Descrição da tarefa
Responda com base no texto sobre o beneficiamento do café:
(a) Quais três produtores herdaram a posição de São Domingos no mercado mundial após o colapso de sua produção?
(b) Quantos pilões movidos a água o engenho de pilões reunia num só conjunto?
(c) Para onde ia o grão já limpo antes de ser ensacado?

Após o colapso da produção de São Domingos com a vitória da revolução escrava, Brasil, Cuba e Java herdaram a posição da antiga colônia francesa no mercado mundial do artigo. A partir da década de 1830, com o deslanche da cafeicultura escravista no Vale do Paraíba, essa posição coube exclusivamente ao Brasil (VALVERDE, 1985). Por aqui, entretanto, houve algumas alterações no que se refere à base técnica da produção, tanto na esfera agrícola como na manufatura. O que nos interessa é a segunda parte. Entre as décadas de 1830 e 1860, o processo de beneficiamento adotado por praticamente todos os cafeicultores do Vale do Paraíba foi o da "via seca", que consistia na secagem dos frutos colhidos em terreiros de chão batido (após 1850, não raro asfaltados ou ladrilhados) até o ponto em que as polpas estivessem completamente secas. A separação da polpa e do pergaminho ocorria num engenho de pilões – mecanismo que reunia quatro pilões movidos a água num só conjunto (Figura 7) – , tendo, por vezes, ventiladores unidos ao eixo da roda para limpar a poeira originada com a quebra dos revestimentos dos grãos do café; em seguida, o grão já limpo ia para a casa da escolha, após o que o café estava pronto para ser ensacado e enviado ao mercado (AGUIAR, 1836, p. 15-17).

Linhas de dados

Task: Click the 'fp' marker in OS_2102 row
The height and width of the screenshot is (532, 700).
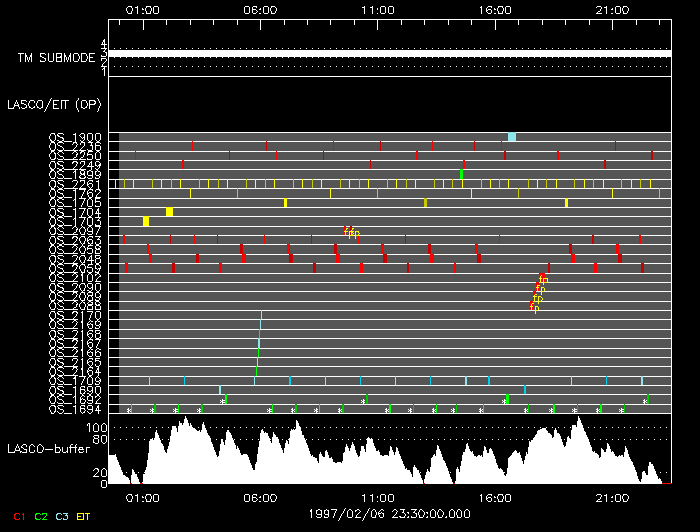Action: (x=543, y=278)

Resultado da tarefa
(a) Brasil, Cuba e Java.
(b) Quatro.
(c) Para a casa da escolha.